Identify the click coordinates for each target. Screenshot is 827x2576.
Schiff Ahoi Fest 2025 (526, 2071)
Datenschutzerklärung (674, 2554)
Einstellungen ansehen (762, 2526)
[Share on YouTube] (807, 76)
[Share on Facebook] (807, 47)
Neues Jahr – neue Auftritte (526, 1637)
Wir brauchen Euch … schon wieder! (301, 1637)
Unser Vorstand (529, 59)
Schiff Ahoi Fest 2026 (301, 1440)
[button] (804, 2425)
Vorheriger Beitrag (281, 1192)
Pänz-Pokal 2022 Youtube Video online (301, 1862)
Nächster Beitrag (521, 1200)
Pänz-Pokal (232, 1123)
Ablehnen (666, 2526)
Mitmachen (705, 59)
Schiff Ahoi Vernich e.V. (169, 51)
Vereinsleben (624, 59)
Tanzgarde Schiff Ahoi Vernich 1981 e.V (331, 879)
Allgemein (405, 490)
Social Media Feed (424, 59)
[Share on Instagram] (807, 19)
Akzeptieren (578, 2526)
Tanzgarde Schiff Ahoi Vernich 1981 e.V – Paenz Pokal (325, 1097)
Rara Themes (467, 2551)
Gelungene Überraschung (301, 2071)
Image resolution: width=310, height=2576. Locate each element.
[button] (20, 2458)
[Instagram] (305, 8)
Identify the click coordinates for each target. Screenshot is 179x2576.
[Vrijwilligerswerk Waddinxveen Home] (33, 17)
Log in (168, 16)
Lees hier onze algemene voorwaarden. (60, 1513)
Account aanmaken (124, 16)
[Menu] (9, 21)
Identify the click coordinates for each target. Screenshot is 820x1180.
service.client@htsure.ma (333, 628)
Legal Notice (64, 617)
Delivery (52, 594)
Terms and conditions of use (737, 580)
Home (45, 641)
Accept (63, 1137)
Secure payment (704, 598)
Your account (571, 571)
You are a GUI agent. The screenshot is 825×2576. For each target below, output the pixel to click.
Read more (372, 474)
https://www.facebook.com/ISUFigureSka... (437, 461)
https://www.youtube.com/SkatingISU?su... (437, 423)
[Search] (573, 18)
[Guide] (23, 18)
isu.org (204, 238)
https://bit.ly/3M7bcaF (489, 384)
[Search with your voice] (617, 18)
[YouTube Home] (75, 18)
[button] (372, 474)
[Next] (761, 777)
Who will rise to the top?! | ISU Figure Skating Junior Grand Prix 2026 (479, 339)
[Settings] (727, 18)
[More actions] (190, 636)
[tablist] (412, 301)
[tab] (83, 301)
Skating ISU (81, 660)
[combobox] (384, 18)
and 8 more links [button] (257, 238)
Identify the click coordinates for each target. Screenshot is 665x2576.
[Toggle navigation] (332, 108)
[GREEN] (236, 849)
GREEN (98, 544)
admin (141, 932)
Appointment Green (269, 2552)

■ **Exercise directions**: If the word "Identify" is on a line above, return that line.

■ **Worked solution**:
Identify the click coordinates for each target. Screenshot is 827x2576.
Identify the click coordinates for each target. Screenshot is 179x2576.
Identify the click coordinates for each target. Screenshot is 820x1180.
Identify the click coordinates for each target. Screenshot is 665x2576.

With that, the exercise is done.